Menlo Park Fire Chief recalls the aftermath of 9/11 as part of the response team
Most Americans can tell you exactly what they were doing on September 11, 2001, when they first saw or heard about the attacks on the World Trade Center. Most of us recall the tragic consequences of that day, memories only tempered by unbelievable stories of heroism, sacrifice, and service to our nation.
But did you know that a local group of 67 highly-trained rescuers were deployed within days after the attacks to New York City by the Federal Government — and stayed longer than any other Federal Rescue Team, spending 13 days in New York, much of it at the World Trade Center Plaza?
Or that their first mission, shrouded in secrecy, would be to rebuild a rescue capability for the City of New York within 24 hours because the threat of further attacks was believed to be so probable, immediate action was required?

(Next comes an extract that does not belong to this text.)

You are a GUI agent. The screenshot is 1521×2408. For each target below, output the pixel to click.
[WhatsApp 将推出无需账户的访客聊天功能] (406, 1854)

Exactly 24 hours later, New York City had re-acquired a Technical Rescue Capability under armed guard at Fort Totten in Queens. Working under the direct supervision of the FDNY those Bay Area rescue workers were the new front line of defense for New York City.

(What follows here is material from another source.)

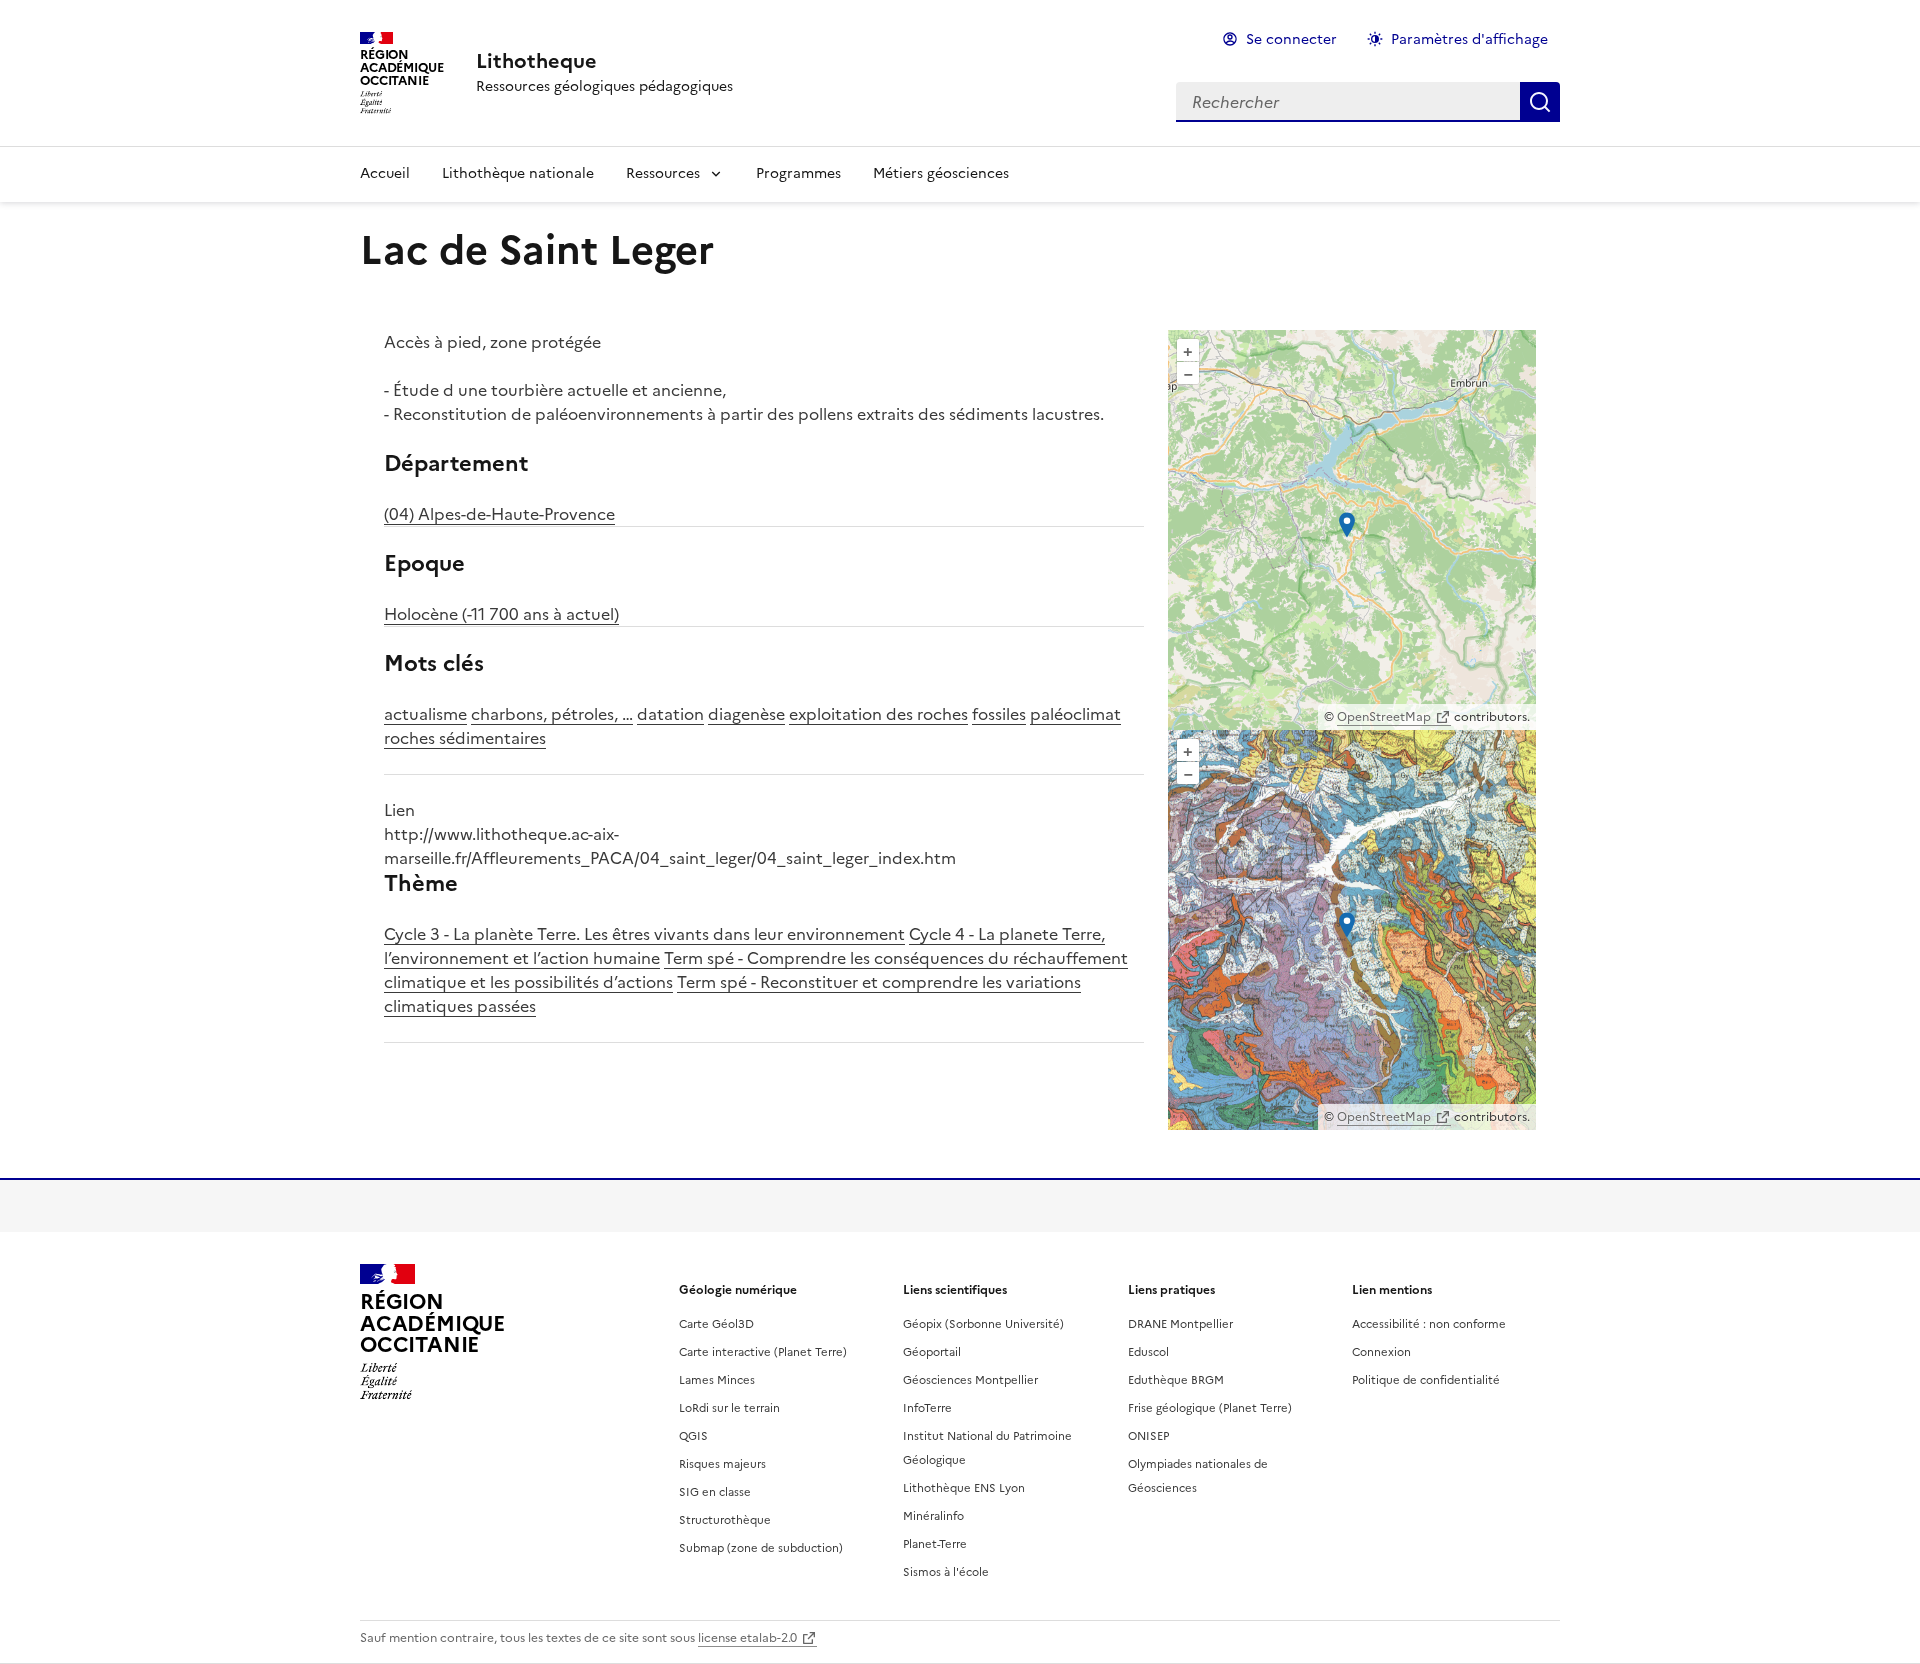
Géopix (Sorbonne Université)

With an average of 500 building collapses per year, all of its technical rescue equipment and personnel killed, injured, destroyed, damaged or committed at WTC, FDNY and the Office of Emergency Management (OEM) turned to the Federal Urban Search and Rescue (US&R) System for help.

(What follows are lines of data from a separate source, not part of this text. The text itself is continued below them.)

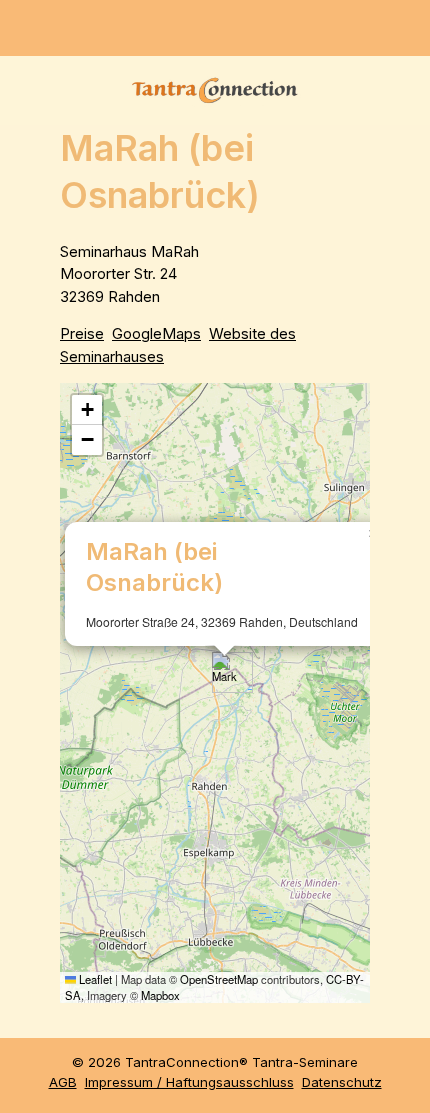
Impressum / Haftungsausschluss (189, 1082)
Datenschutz (342, 1082)
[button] (224, 672)
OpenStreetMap (219, 979)
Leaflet (94, 979)
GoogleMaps (156, 333)
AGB (63, 1082)
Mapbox (160, 995)
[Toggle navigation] (406, 28)
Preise (82, 333)
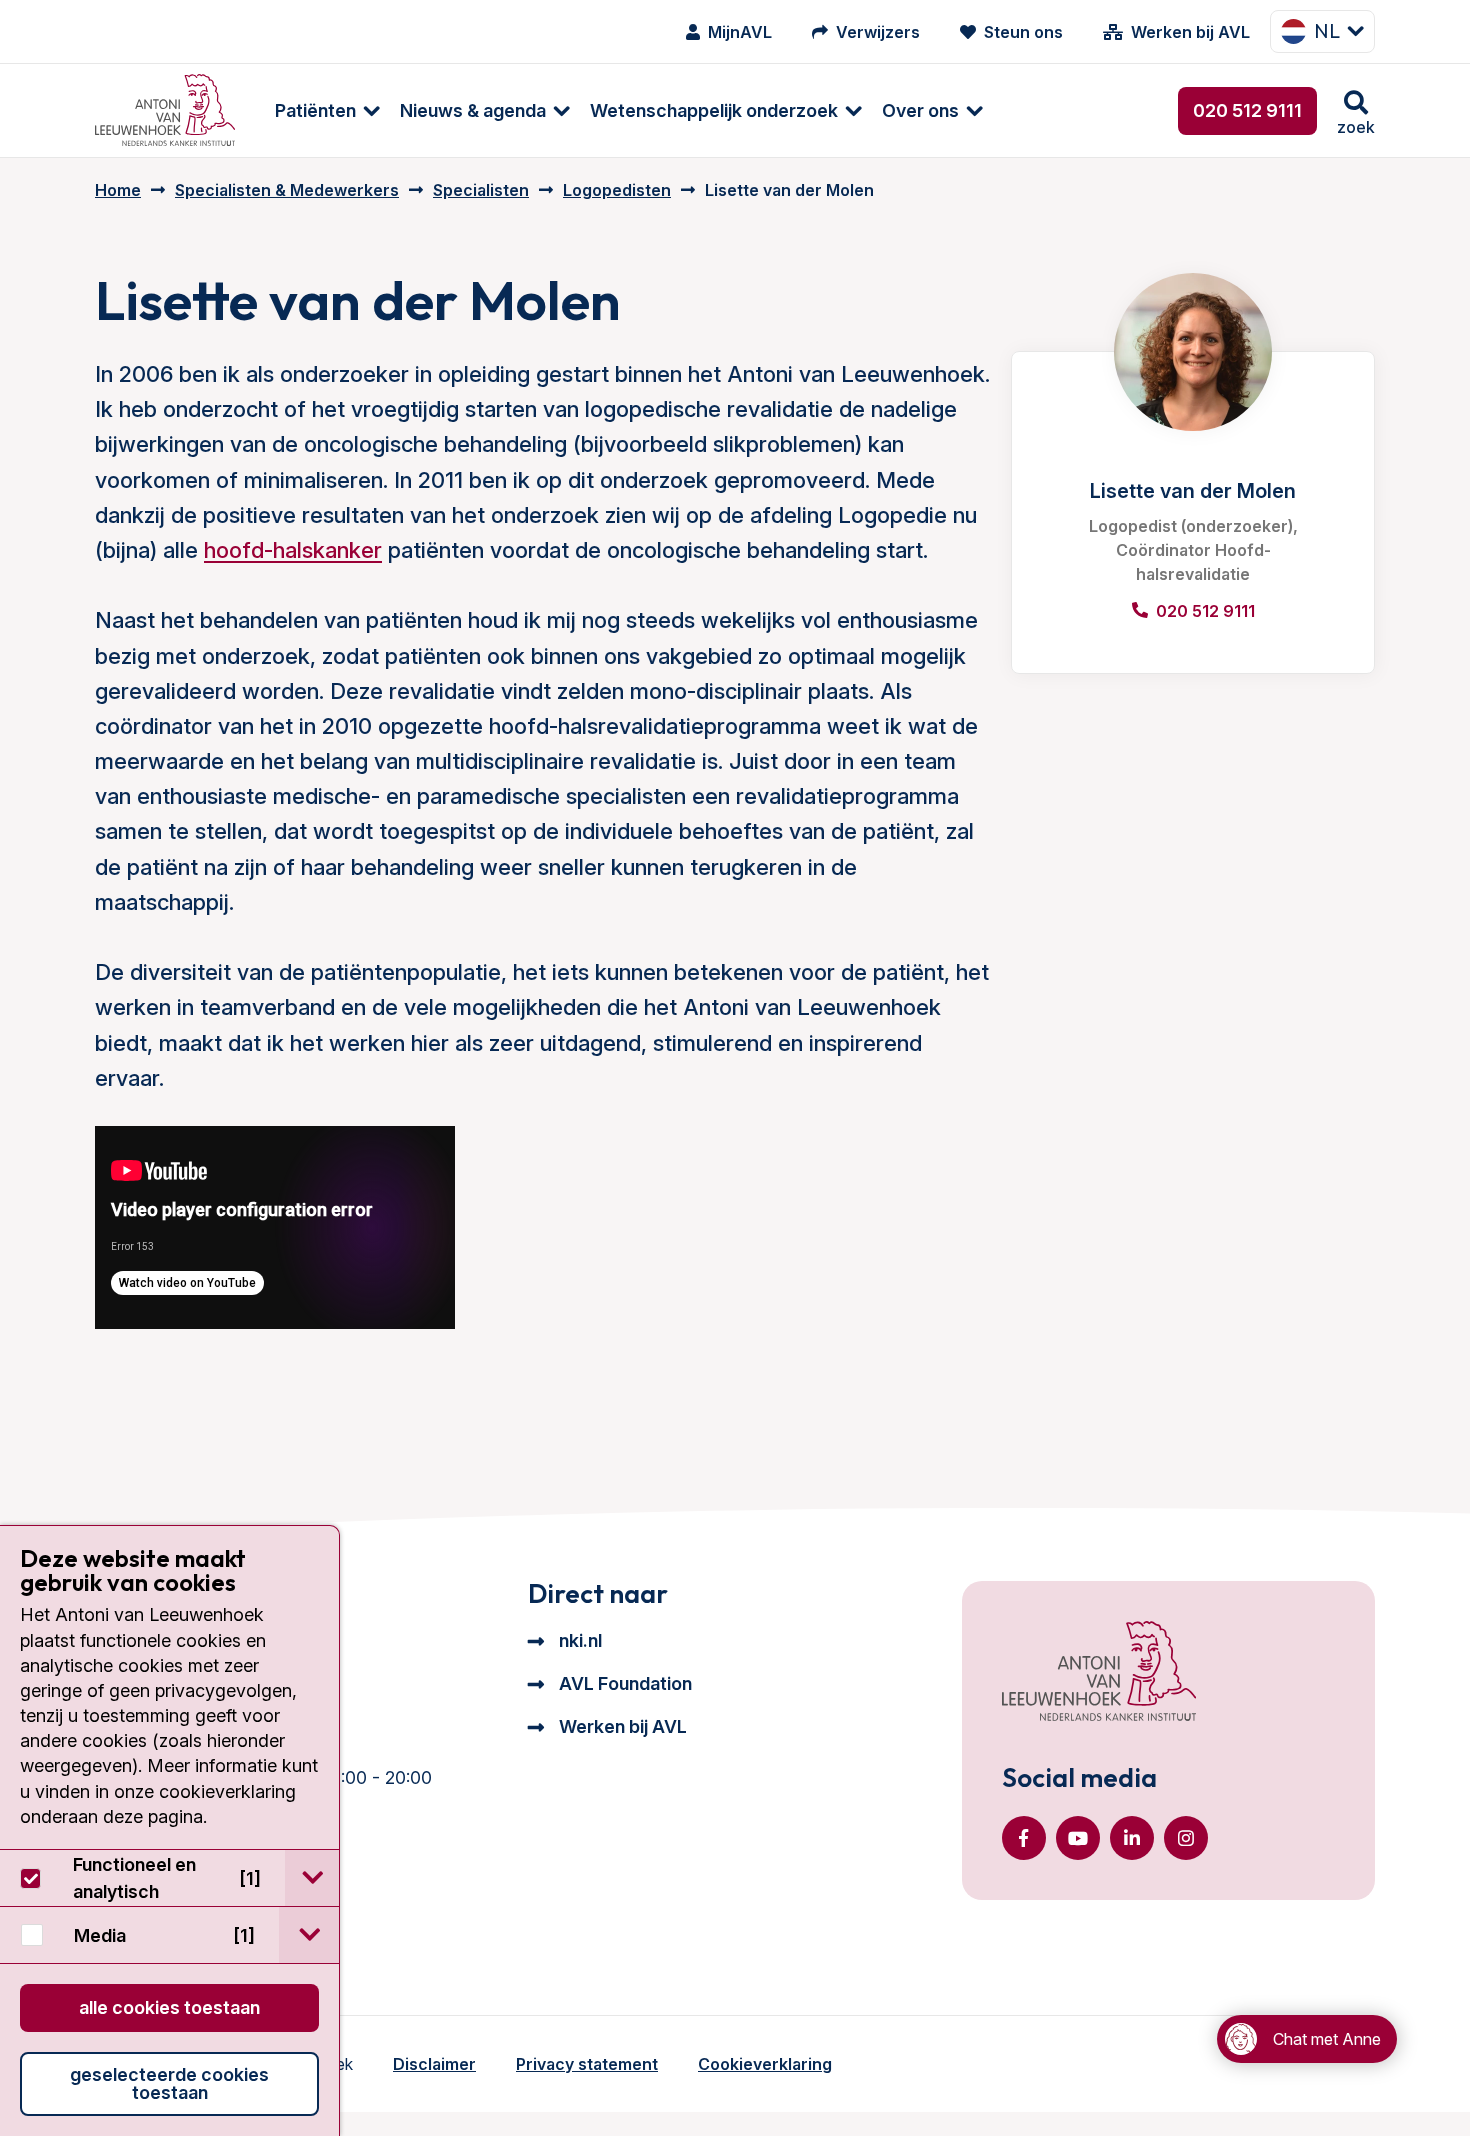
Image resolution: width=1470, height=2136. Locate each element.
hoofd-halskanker (293, 550)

Staffing those units were members of California Task Force 3, a Bay Area Urban Search and Rescue Team based out of Menlo Park comprised of firefighters from throughout San Mateo and Santa Clara Counties, as well as civilian professionals such as doctors, engineers, dog handlers and communications specialists.
Sponsored by the Menlo Park Fire Protection District, the Task Force, created after the Loma Prieta Earthquake in 1989, consists of 225 members that have been involved with disasters all over the country, including Hurricane Katrina, the Oklahoma City Bombing, Space Shuttle Columbia disaster and many other incidents including the San Bruno gas main explosion and the Washington state mud slide last year.
Many people talk about not forgetting 9/11. We can’t. We lived through part of it!
If you’re interested in our story you can find it online. We will be building a memorial for next year’s 15th anniversary with a portion of the plaza that was brought home by the team and stored in a garage for the last 14 years.